Noch mehr Durchsatz: Killer DoubleShot Pro
Wer nicht nur mit WLAN-Verbindung spielt, sondern auch einen LAN-Anschluss in Reichweite hat, kann die DoubleShot-Funktion verwenden. Das Killer-Modul kombiniert dann die Bandbreite beider Schnittstellen (WLAN & LAN), um den Durchsatz deutlich zu erhöhen. Anwendungen mit hoher Priorität, wie Spiele oder große Downloads, werden automatisch mit der schnelleren Schnittstelle verbunden. Im neuen UI lassen sich diese Zuweisungen nun einfacher konfigurieren.
Statistiken und Bluetooth-Geräte
Apropos große Downloads: Abseits der Übersicht auf dem Dashboard gibt es einen eigenen Menüpunkt für die Netzwerk-Statistiken. Dort wird übersichtlich der gesamte Netzwerk-Traffic der letzten sieben Tage als Säulendiagramm dargestellt, auch die Anwendungen mit der höchsten Nutzungszeit und dem meisten Traffic sind dort aufgelistet.
Neu ist auch der Bluetooth-Menüpunkt, der die gekoppelten und verbundenen Bluetooth-Geräte wie Mäuse und Headsets anzeigt.
Automatisches Overclocking
Ein Highlight der Killer Performance Suite 4.0 ist die Integration einer abgespeckten Version von Intel XTU. Damit lässt sich die CPU per One-Click automatisch übertakten. Aktiviert wird ein sicherer Overclocking-Modus, der Infos wie die Taktraten, CPU-Temperatur und den Stromverbrauch anzeigt. Über einen optionalen Benchmark kann der Leistungszuwachs direkt überprüft werden – ganz ohne tiefere Kenntnisse von Overclocking. Im Schnellmenü kann man auch ein Always-On-Overclocking aktivieren, sodass die Übertaktung selbst nach einem PC-Neustart erhalten bleibt.

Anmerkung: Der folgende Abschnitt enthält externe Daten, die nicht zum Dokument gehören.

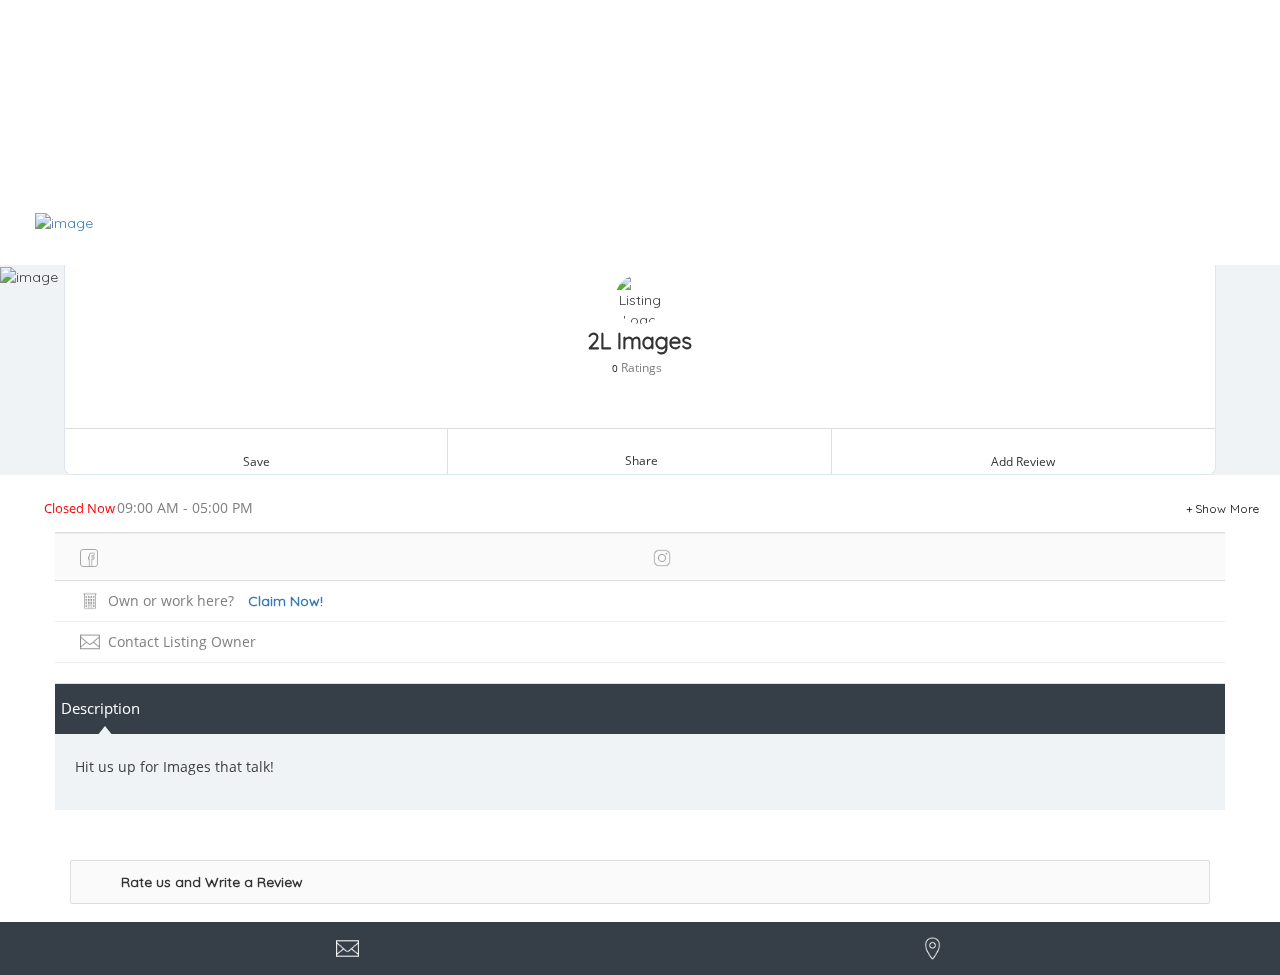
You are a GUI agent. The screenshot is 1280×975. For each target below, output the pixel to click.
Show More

Kompatibilität und Treiber-Support
Unterstützt werden auch Killer-Adapter wie AX1650, AX1675 und AX1690 sowie die E-Serie (E3100, E5000, E2600). Für ältere Modelle wie E2200 oder AX500 stellt Intel hingegen keine neuen Treiber mehr bereit, doch die Killer Performance Suite lässt sich trotzdem verwenden.
Fazit
Weniger Latenz, weniger Lags und die schnellstmögliche Bandbreite. Dafür sorgen die Gaming-Funktionen der Killer-Netzwerkkarten. Sie sind dank der übersichtlichen Software auch für Laien leicht verständlich und der Großteil läuft nach dem Einschalten ohnehin automatisch.

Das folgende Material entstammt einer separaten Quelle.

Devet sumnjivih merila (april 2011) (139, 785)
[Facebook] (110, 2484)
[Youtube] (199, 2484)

Mit Version 4.0 hübscht Intel die Killer Performance Suite deutlich auf und sorgt für einen weniger überladenen Look. Neben der gewohnten Netzwerkoptimierung bietet das neue User Interface mit Dark-/Light-Mode mehr Bedienkomfort. Besonders spannend ist die neue Auto-Overclocking-Funktion, die ohne Vorkenntnisse etwas zusätzliche Leistung aus unterstützten CPUs herausholen kann. Damit richtet sich die Suite noch stärker an Gamer und Enthusiasten. Einen starken Leistungsvorteil sollten Nutzer von einem Auto-OC jedoch nicht erwarten.
Neben der praktischen Software unterstützen die aktuellen Killer-Module Standards wie Wi-Fi 7 und Wi-Fi 6E für das schnelle 6-GHz-Band. Mit dem Intel Killer Wi-Fi 7 BE1750 seit ihr also gut gerüstet. Wenn bei euch ohnehin bald ein Router-Upgrade ansteht oder bereits ein Wi-Fi-7-Modell vorhanden ist, lohnt es sich am meisten. Wie eingangs erwähnt, kommen die Module in vielen aktuellen Computern schon zum Einsatz und lassen sich sonst für kleines Geld nachrüsten.